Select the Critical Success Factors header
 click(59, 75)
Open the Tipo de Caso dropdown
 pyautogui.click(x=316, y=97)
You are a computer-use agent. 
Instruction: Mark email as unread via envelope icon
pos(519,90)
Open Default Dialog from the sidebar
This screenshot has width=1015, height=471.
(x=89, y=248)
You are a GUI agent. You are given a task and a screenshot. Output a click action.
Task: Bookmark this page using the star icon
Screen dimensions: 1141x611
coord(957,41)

---

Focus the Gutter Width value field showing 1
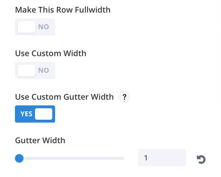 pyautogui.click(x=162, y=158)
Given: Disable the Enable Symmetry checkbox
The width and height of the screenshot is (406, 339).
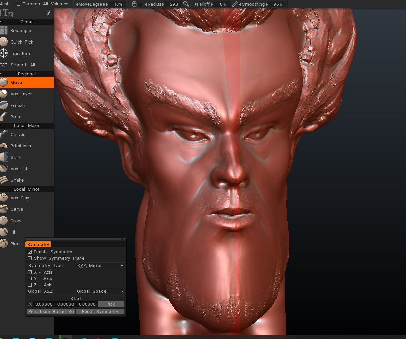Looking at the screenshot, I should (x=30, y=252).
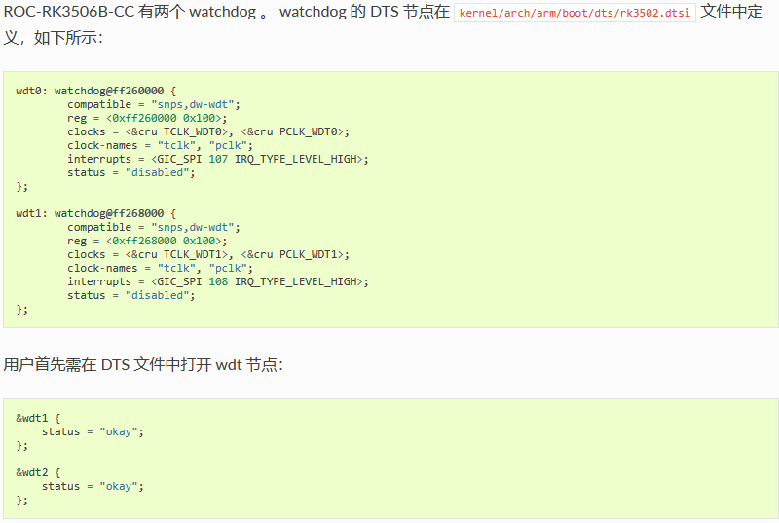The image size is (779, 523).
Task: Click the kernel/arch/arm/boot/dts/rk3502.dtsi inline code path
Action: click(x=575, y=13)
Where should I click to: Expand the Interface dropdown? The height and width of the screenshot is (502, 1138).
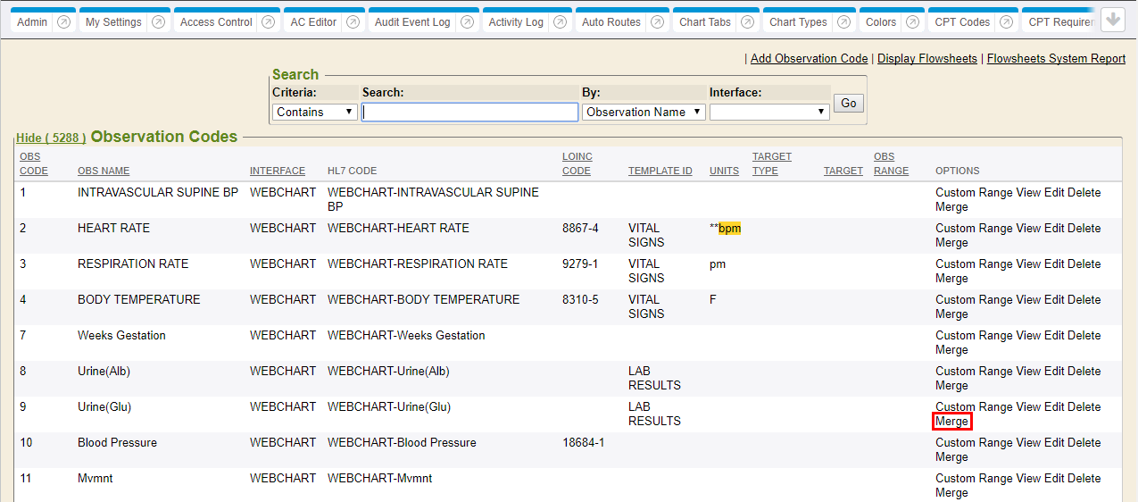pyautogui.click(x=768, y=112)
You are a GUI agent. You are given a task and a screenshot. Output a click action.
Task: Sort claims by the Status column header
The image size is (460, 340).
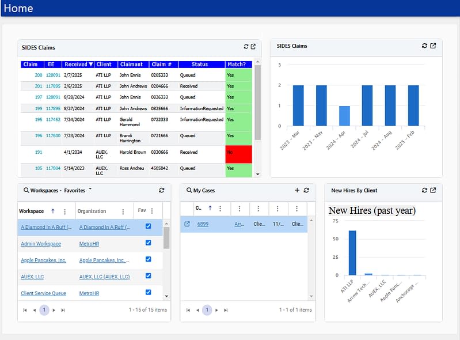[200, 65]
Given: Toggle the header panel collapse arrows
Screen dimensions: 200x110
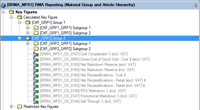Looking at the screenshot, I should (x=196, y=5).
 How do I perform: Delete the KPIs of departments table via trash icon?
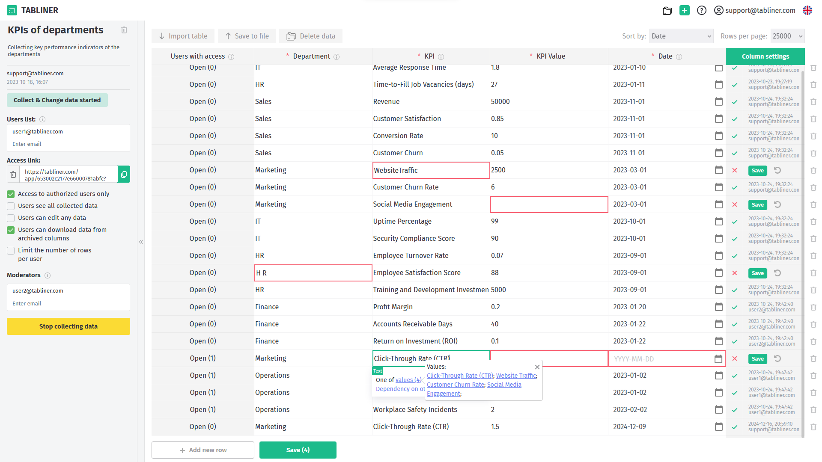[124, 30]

DESCRIPTION OF THE TASK: Convert the stretch of the listing from the line containing "Select the Critical Success Factors header" through the line containing "coord(957,41)" into a Markdown table with the columns Index and Text. Put each line's row number under Index and the line itself under Text, and leave out any blank lines.

PROBLEM SOLUTION:
| Index | Text |
|---|---|
| 1 | Select the Critical Success Factors header |
| 2 |  click(59, 75) |
| 3 | Open the Tipo de Caso dropdown |
| 4 |  pyautogui.click(x=316, y=97) |
| 5 | You are a computer-use agent.  |
| 6 | Instruction: Mark email as unread via envelope icon |
| 7 | pos(519,90) |
| 8 | Open Default Dialog from the sidebar |
| 9 | This screenshot has width=1015, height=471. |
| 10 | (x=89, y=248) |
| 11 | You are a GUI agent. You are given a task and a screenshot. Output a click action. |
| 12 | Task: Bookmark this page using the star icon |
| 13 | Screen dimensions: 1141x611 |
| 14 | coord(957,41) |